Dahulu kala Samarinda bernama Sama
Rendah, lambat laun masyarakat terbiasa menyebut dengan sebutan Samarinda, maka
sampai sekarang digunakan dengan nama Samarinda. Menurut yang saya ketahui dari
sumber Juru Kunci Ke-3 yaitu Bapak Abdillah, Juru Kunci ke-1 ialah Bapak
Muhammad Toha (Bapak dari Pak Abdillah), dan Juru Kunci ke-2 ialah Bapak
Suriansyah (Kakak dari Bapak Abdillah), lalu Pak Abdillah di wariskan untuk
meneruskan sebagai Juru Kunci ke-3 (sampai sekarang), Samarinda tidak lepas
dari sebuah cerita legenda rakyat bagaimana terbentuknya Samarinda. Sebuah
legenda terbentuknya kota samarinda yang di pelopori sebuah tokoh yaitu La
Mohang Daeng Mangkona, sepengetahuan saya saat berkunjung ke makam beliau dan
dari beberapa pertanyaan yang diajukan beberapa rekan saya kepada Pak Abdillah
selaku Juru kunci (ke-3) makam Lamohang Daeng Mangkona, beliau sendiri tidak
mengetahui bahwa Lamohang Daeng Mangkona itu di lahirkan pada tanggal berapa
dan tahun berapa, namun menurut yang beliau katakan bahwasanya La Mohang Daeng
Mangkona ini berasal dari Suku Wajo Bugis, jadi bisa di perkirakan La Mohang
Daeng Mangkona di lahirkan di Sulawesi dengan kota yang belum bisa di ketahui
letak pastinya dimana.
Awal mula di ketahui bahwa disana ada
makam La Mohang Daeng Mangkona, pada saat Bapak Muhammad Toha ini ingin membuka
lahan di wilayah tanahnya, lalu beliau membakar lahan yang ingin ia gunakan
untuk bercocok tanam, setelah semua terbakar dan pada saat membersihkan lahan,
beliau menemukan beberapa makam +100 makam termasuk makam La Mohang
Daeng Mangkona yang tidak hangus terbakar, lalu beliau menceritakan kepada
temannya yang saat itu temannya mengerti tentang seperti itu, lalu lambat laun
setelah di teliti ternyata makam tersebut ialah makam La Mohang Daeng Mangkona
bersama rombongannya.
Nisan makam La Mohang Daeng Mangkona
bersama 2 makam berdekatan terbuat dari ulin, nisan dari Daeng Mangkona sendiri
berbentuk bulat, dan 2 nisan yang berdekatan dengan makam beliau berbentuk
lempeng dan bulat, yang menurut dari sumber Juru Kunci ke-3 bahwa nisan yang
bulat yaitu mengetahui laki-laki, dan nisan yang lempeng yaitu perempuan.

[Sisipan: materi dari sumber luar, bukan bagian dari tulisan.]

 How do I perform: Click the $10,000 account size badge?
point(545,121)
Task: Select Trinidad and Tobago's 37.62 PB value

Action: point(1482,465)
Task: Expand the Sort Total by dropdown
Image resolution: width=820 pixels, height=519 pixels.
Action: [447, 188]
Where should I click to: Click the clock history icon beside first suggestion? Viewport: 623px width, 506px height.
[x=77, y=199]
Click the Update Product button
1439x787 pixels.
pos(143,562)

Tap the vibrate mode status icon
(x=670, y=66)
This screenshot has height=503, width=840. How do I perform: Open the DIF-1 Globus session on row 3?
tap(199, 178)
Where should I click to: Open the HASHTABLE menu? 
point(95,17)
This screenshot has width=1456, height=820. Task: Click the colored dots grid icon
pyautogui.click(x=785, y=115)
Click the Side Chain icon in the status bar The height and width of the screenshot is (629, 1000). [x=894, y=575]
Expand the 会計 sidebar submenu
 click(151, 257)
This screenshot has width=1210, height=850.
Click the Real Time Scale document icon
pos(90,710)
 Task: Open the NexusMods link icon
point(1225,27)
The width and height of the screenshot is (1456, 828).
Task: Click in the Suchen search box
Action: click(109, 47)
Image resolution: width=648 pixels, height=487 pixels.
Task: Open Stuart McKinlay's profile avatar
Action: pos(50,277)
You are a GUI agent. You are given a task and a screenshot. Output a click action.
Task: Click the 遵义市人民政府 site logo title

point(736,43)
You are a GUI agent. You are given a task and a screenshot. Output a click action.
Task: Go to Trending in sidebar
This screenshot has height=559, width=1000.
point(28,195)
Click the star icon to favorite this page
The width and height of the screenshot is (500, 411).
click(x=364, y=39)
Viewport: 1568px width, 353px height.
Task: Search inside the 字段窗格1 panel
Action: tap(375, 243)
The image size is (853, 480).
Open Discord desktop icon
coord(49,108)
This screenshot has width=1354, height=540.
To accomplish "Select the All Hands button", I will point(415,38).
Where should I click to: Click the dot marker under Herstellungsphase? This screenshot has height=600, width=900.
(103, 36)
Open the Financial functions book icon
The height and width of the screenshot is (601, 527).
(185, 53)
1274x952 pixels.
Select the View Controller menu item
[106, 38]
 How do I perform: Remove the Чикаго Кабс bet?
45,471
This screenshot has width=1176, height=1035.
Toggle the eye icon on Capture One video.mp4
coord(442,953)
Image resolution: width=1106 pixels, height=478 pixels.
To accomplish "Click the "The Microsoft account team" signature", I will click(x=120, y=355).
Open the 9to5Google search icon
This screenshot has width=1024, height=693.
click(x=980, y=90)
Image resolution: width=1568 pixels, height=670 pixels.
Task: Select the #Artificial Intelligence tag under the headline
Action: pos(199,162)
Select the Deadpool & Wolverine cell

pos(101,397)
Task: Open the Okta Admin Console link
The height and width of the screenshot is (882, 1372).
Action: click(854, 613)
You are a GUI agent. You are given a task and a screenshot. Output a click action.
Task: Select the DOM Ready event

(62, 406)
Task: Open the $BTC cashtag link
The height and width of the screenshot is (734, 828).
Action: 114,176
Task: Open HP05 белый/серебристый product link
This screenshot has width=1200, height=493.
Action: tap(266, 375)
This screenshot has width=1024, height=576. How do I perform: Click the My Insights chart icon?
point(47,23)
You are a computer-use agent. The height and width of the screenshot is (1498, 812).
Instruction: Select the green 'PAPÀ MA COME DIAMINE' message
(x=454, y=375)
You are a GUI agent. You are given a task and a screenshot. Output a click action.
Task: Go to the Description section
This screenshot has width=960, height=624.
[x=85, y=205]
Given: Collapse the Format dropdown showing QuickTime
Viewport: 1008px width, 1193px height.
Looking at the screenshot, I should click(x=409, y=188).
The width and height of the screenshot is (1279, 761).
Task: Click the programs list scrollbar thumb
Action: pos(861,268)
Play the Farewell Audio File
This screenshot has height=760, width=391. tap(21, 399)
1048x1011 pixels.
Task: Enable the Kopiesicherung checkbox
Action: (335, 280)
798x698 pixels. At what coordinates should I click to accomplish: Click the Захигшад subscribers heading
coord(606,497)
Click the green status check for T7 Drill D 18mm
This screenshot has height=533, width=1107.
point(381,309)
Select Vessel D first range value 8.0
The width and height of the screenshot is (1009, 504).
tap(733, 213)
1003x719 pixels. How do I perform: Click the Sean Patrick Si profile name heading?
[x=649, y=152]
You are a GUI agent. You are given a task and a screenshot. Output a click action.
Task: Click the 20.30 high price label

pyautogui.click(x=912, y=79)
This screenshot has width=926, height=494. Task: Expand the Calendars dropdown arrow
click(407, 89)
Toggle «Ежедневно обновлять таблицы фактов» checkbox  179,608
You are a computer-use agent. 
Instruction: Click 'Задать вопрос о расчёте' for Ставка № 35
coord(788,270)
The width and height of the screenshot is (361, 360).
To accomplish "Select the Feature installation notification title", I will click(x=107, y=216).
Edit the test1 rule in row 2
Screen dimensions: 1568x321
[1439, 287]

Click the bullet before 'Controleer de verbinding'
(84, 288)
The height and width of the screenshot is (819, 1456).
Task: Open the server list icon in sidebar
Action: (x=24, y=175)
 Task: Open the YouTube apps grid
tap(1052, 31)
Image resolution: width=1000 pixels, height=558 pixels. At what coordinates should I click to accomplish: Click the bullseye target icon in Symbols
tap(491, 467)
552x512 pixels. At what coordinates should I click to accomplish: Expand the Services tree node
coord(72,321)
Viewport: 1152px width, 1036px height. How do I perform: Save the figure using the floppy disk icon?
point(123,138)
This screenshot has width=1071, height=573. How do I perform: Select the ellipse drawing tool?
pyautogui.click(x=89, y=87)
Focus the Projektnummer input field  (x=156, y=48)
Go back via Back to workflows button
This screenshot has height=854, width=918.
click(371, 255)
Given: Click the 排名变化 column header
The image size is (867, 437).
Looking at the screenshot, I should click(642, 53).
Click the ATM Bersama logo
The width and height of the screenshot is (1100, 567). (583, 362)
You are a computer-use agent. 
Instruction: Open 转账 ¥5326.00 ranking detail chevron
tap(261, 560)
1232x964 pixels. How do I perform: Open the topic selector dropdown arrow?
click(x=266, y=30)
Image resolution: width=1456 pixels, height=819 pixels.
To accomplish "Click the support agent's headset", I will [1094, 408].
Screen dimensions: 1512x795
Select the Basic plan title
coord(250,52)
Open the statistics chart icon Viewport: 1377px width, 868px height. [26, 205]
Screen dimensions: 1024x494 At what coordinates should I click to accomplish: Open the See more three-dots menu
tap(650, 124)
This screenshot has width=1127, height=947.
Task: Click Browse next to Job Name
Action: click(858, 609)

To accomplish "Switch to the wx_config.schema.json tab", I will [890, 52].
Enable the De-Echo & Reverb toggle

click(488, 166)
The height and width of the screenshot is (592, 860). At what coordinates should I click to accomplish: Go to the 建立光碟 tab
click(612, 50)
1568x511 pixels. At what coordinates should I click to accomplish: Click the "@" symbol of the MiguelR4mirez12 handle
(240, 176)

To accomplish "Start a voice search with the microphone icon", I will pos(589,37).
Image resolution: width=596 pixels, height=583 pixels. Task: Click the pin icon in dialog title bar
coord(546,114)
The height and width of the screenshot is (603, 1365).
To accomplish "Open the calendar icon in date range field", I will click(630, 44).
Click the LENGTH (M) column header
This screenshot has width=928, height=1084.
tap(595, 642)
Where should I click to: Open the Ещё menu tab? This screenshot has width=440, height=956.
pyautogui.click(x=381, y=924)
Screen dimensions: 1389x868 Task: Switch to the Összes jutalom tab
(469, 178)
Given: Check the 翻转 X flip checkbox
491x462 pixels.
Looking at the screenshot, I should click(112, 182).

[Makam La Mohang Daeng Mangkona,
bersama 2 makam yang berdekatan]. 8/04/2017.
Mulai dibangunnya wadah untuk
kenyamanan pengunjung atau bisa di bilang sebagai pendopo ini pada tahun 1994.
Cerita sebuah legenda ini berasal dari masyarakat sekitar Samarinda Seberang,
dan memang lokasi makam La Mohang Daeng Mangkona itu terdapat di Samarinda
Seberang.
Berbicara tentang legenda, legenda
adalah cerita rakyat yang dianggap oleh yang empunya cerita sebagai suatu yang
benar-benar terjadi. Oleh karena itu, legenda seringkali dipandang sebagai
“sejarah” kolektif (folkstory) (Hendrayana, 2009). Seperti legenda yang
lainnya, legenda terbentuknya kota Samarinda ini berasal dari daerah setempat
yaitu Samarinda, dan ini termasuk dalam jenis legenda setempat, legenda
setempat adalah cerita yang berhubungan dengan suatu tempat, nama tempat dan
bentuk topografi, yaitu bentuk permukaan suatu tempat, berbukit-bukit,
berjurang dan sebagainya. Legenda setempat yang berhubungan dengan nama suatu
tempat misalnya, seperti legenda Kuningan (Hendrayana, 2009).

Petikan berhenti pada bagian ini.